## GIVEN ENTRIES
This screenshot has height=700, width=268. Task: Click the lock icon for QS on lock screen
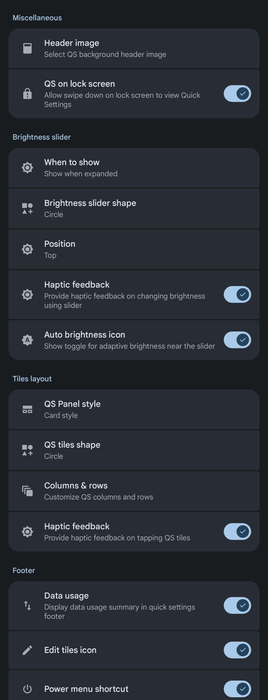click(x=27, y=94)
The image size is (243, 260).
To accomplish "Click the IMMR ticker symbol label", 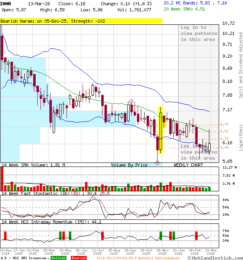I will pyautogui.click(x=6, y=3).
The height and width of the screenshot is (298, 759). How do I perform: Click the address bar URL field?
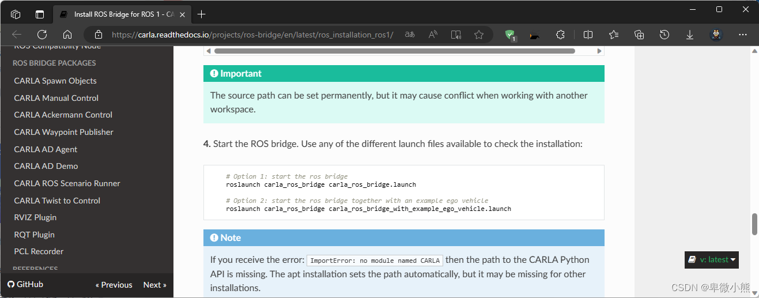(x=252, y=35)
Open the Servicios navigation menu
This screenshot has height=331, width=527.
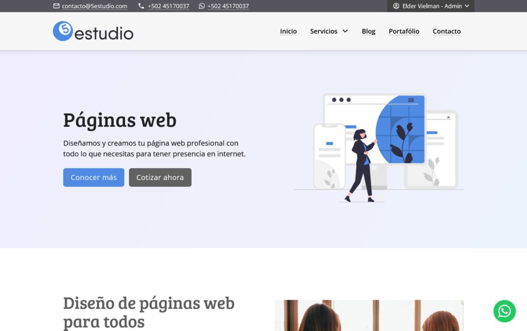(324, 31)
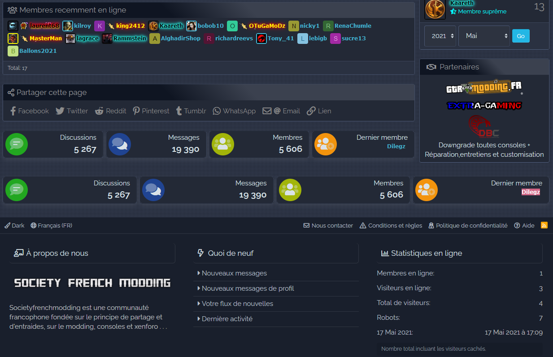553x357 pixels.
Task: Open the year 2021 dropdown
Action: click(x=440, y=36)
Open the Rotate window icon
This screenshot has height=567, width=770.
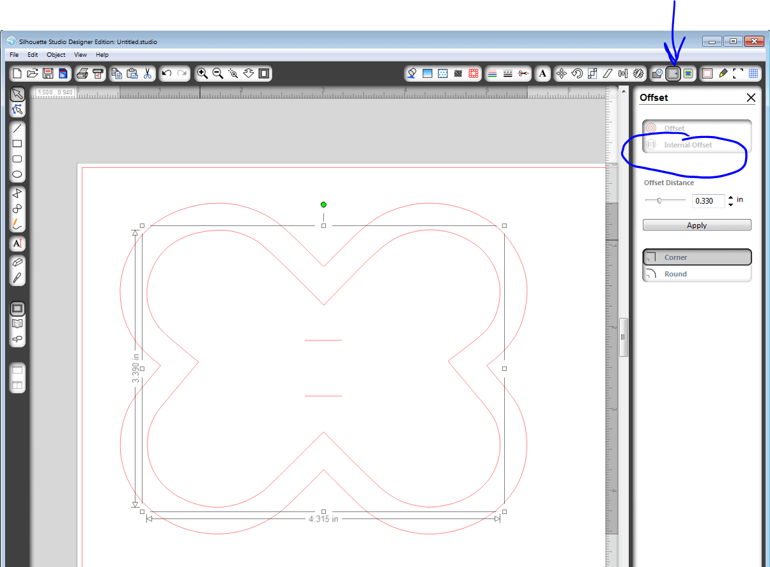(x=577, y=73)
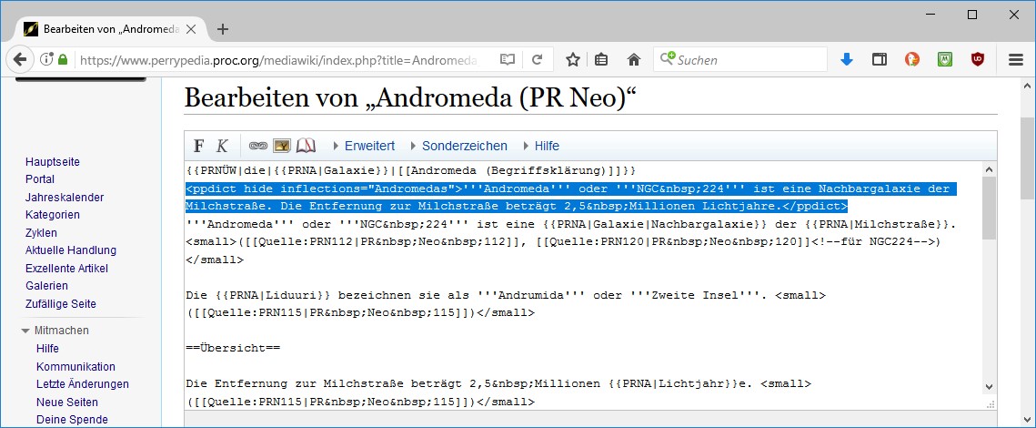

## WHAT YOU NEED TO DO
Could you write out exactly the lines from the line containing "Open the Rotate window icon" to the end of the material, and nothing else? No pictures belong in the copy.

## EXPECTED OUTPUT
Open the Rotate window icon
This screenshot has height=567, width=770.
(x=577, y=73)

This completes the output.